Kadınla ilgili kulağa kötü gelen bazı söylemlerine rağmen, içinde bulunduğu çağın gerçeklikleri ve kadına yönelik son derece olumsuz algı ve koşullar düşünüldüğünde Platon’a doğrudan “feminist” denemese de “proto-feminist” ya da eşitlikçi demek mümkündür. Çünkü Platon, erkek ile kadın arasındaki farkları vurgulamış ancak, toplumda birlikte ve uyum içinde yaşamayı, sorumlulukları paylaşmayı temel alan bir düşüncenin tohumlarını ekmiştir (Arıtürk, 2017, s. 36-38).

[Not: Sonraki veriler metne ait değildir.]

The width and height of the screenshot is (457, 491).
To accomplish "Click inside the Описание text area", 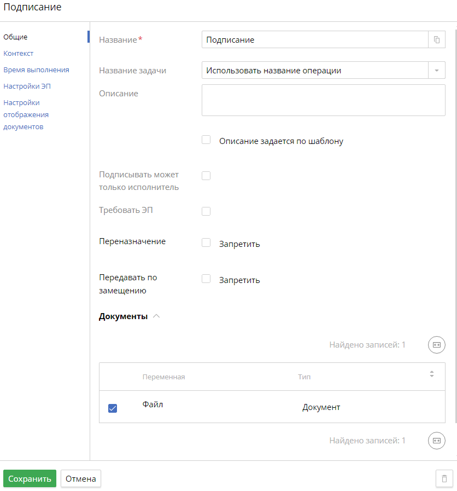I will click(x=323, y=100).
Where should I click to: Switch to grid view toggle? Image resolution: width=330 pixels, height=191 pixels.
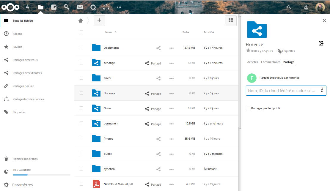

Bütün bunlara rağmen Sparta Devleti’nde kadınların diğer Yunan şehirlerinde yaşayan kadınlara göre birçok hakları olmuştur. Sparta’daki kadınların ister çeyiz yoluyla isterse miras yolu ile kazanmış oldukları mülklerin sahibi olabildikleri görünmektedir. Bazı kadınların ise ailelerinde olan erkeklerin savaşta vefat etiğinde

zengin olabildikleri görülmektedir. Daha da ileriye gidecek olursak Sparta’da kadınların en sonda Sparta topraklarının neredeyse yarısı üzerinde söz sahibi olduklarını görülmektedir. Bundan ziyade Spartalı kadınlar makulde olsa bir özgürlük sahibiidiler ve kısıtlayıcı olmayan elbiseler giyebilmekteidiler. Aynı zamanda şarap içebiliyor ve atletik faaliyette bulunabilmekteidiler (Yunan Şehir Devleti, 2020).